# Warcraft 3 very low fps rate on good computer



## Termis (May 29, 2009)

This problem is killing me. I get very low fps rates for w3 (dota to be more precise). Especially in later game when there's more armies. Fps drops more and more. Here is the weird part:

1. Alt tabing and re alt tabing into the game, makes my fps stabilize for very short time. 
2. Changing graphics doesnt change fps rate at all! doesnt matter if its all high, or lowest resolution. Still lags the same
3. Windows reformatting, reinstalling game, updating drivers, cleaning registry and all other software problem solving doesn't help
4. Alot more advanced game like Tiberium wars in mass battles does NOT lag like warcraft

My computer (laptop ASUS g1sn-x1) specs:
Vista 64 ultimate
Intel duo 1.8ghz
4gb Ram
Geforce 9500m GS

I have no idea what can be wrong. My 4 year old laptop with 1.6 ghz, 1gb ram and geforce 7300go didin't lag anything at all at this same game. Only difference were - windows xp.

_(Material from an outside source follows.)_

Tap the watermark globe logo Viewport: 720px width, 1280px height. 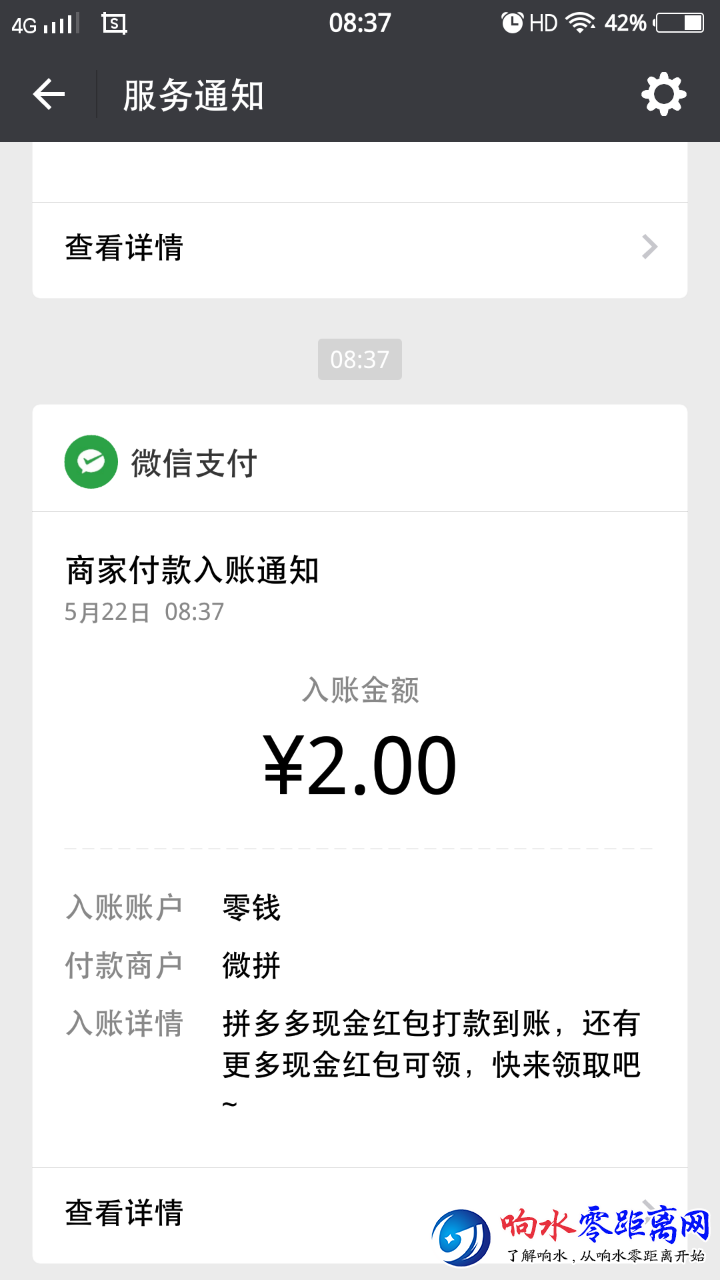pyautogui.click(x=462, y=1237)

So do you guys have any suggestions? Can it be vista problem? I bought computer that should run decent games, but cant play 5 year old game?....


----------



## hulkinator (May 4, 2009)

It's a Vista issue. http://www.iexbeta.com/wiki/index.php/Windows_Vista_Software_Compatibility_List says to use Windows 98/ME compatibility mode. If that doesn't work try XP or others. Good luck!


----------



## Termis (May 29, 2009)

Hi. I also tried to use windows XP compatibility mode. Had no difference either . maybe its hardware problem or something? I turn off all programs, i check all processes still nothing.


----------



## hulkinator (May 4, 2009)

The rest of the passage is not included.